Re: [RFC 4/5] r5cache: write part of r5cache

[Date Prev][Date Next][Thread Prev][Thread Next][Date Index][Thread Index]

 



On 5/31/16, 5:00 PM, "Guoqing Jiang" <gqjiang@xxxxxxxx> wrote:

>Hi,
>
>I don't know a lot about raid5-cache, just a quick glance about syntax.
>
>On 05/27/2016 01:29 AM, Song Liu wrote:
>> This is the write part of r5cache. The cache is integrated with
>> stripe cache of raid456. It leverages code of r5l_log to write
>> data to journal device.
>>
>> r5cache split current write path into 2 parts: the write path
>> and the reclaim path. The write path is as following:
>> 1. write data to journal
>> 2. call bio_endio
>>
>> Then the reclaim path is as:
>> 1. Freeze the stripe (no more writes coming in)
>> 2. Calcualte parity (reconstruct or RMW)
>> 3. Write parity to journal device (data is already written to it)
>> 4. Write data and parity to RAID disks
>>
>> With r5cache, write operation does not wait for parity calculation
>> and write out, so the write latency is lower (1 write to journal
>> device vs. read and then write to raid disks). Also, r5cache will
>> reduce RAID overhead (multipile IO due to read-modify-write of
>> parity) and provide more opportunities of full stripe writes.
>>
>> r5cache adds a new state of each stripe: enum r5c_states.

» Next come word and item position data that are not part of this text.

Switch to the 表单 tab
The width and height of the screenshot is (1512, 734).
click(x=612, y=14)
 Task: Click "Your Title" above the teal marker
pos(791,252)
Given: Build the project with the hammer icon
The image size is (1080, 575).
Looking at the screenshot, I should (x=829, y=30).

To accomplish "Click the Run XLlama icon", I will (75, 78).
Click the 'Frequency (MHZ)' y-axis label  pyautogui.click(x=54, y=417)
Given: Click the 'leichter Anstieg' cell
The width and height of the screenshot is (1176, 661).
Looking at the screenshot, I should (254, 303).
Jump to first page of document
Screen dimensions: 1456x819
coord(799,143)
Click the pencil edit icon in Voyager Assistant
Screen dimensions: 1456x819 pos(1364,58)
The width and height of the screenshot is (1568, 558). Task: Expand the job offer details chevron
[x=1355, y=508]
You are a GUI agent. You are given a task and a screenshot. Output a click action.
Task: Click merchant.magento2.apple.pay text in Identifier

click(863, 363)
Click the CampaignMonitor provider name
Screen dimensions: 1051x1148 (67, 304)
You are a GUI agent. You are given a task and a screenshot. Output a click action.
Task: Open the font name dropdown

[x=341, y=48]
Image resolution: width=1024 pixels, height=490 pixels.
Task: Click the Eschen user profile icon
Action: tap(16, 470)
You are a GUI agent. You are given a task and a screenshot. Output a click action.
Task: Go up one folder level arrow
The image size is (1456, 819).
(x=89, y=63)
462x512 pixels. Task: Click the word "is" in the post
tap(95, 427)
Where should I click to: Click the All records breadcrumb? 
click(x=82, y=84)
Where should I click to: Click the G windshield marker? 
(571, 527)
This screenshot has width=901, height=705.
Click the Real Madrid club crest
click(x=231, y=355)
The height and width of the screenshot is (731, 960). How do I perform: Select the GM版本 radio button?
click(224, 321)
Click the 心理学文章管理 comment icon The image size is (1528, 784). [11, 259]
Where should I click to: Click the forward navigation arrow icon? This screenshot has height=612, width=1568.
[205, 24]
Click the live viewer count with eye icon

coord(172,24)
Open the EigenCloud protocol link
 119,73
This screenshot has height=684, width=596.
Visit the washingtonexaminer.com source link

The write
>> path runs in state CLEAN and RUNNING (data in cache). Cache writes
>> start from r5c_handle_stripe_dirtying(), where bit R5_Wantcache is
>> set for devices with bio in towrite. Then, the data is written to
>> the journal through r5l_log implementation. Once the data is in the
>> journal, we set bit R5_InCache, and presue bio_endio for these
>> writes.
>>
>> The reclaim path starts by freezing the stripe (no more writes).
>> This stripes back to raid5 state machine, where
>> handle_stripe_dirtying will evaluate the stripe for reconstruct
>> writes or RMW writes (read data and calculate parity).
>>
>> For RMW, the code allocates extra page for prexor. Specifically,
>> a new page is allocated for r5dev->page to do prexor; while
>> r5dev->orig_page keeps the cached data. The extra page is freed
>> after prexor.
>>
>> r5cache naturally excludes SkipCopy. With R5_Wantcache bit set,
>> async_copy_data will not skip copy.
>>
>> Before writing data to RAID disks, the r5l_log logic stores
>> parity (and non-overwrite data) to the journal.
>>
>> Instead of inactive_list, stripes with cached data are tracked in
>> r5conf->r5c_cached_list. r5conf->r5c_cached_stripes tracks how
>> many stripes has dirty data in the cache.
>>
>> Two sysfs entries are provided for the write cache:
>> 1. r5c_cached_stripes shows how many stripes have cached data.
>>     Writing anything to r5c_cached_stripes will flush all data
>>     to RAID disks.
>> 2. r5c_cache_mode provides knob to switch the system between
>>     write-back or write-through (only write-log).
>>
>> There are some known limitations of the cache implementation:
>>
>> 1. Write cache only covers full page writes (R5_OVERWRITE). Writes
>>     of smaller granularity are write through.
>> 2. Only one log io (sh->log_io) for each stripe at anytime. Later
>>     writes for the same stripe have to wait. This can be improved by
>>     moving log_io to r5dev.
>>
>> Signed-off-by: Song Liu <songliubraving@xxxxxx>
>> Signed-off-by: Shaohua Li <shli@xxxxxx>
>> ---
>>   drivers/md/raid5-cache.c | 399 +++++++++++++++++++++++++++++++++++++++++++++--
>>   drivers/md/raid5.c       | 172 +++++++++++++++++---
>>   drivers/md/raid5.h       |  38 ++++-
>>   3 files changed, 577 insertions(+), 32 deletions(-)
>>
>
>[snip]
>
>> +
>> +/*
>> + * this journal write must contain full parity,
>> + * it may also contain data of none-overwrites
>> + */
>> +static void r5c_handle_parity_cached(struct stripe_head *sh)
>> +{
>> +	int i;
>> +
>> +	for (i = sh->disks; i--; )
>> +		if (test_bit(R5_InCache, &sh->dev[i].flags))
>> +			set_bit(R5_Wantwrite, &sh->dev[i].flags);
>> +	r5c_set_state(sh, R5C_STATE_PARITY_DONE);
>> +}
>> +
>> +static void r5c_finish_cache_stripe(struct stripe_head *sh)
>> +{
>> +	switch (sh->r5c_state) {
>> +	case R5C_STATE_PARITY_RUN:
>> +		r5c_handle_parity_cached(sh);
>> +		break;
>> +	case R5C_STATE_CLEAN:
>> +		r5c_set_state(sh, R5C_STATE_RUNNING);
>
>Maybe you missed break here?

I meant not to have the break here. I will revise this function (probably by a lot). 

>
>> +	case R5C_STATE_RUNNING:
>> +		r5c_handle_data_cached(sh);
>> +		break;
>> +	default:
>> +		BUG();
>> +	}
>> +}
>> +
>
>BTW: there are lots of issues reported by checkpatch.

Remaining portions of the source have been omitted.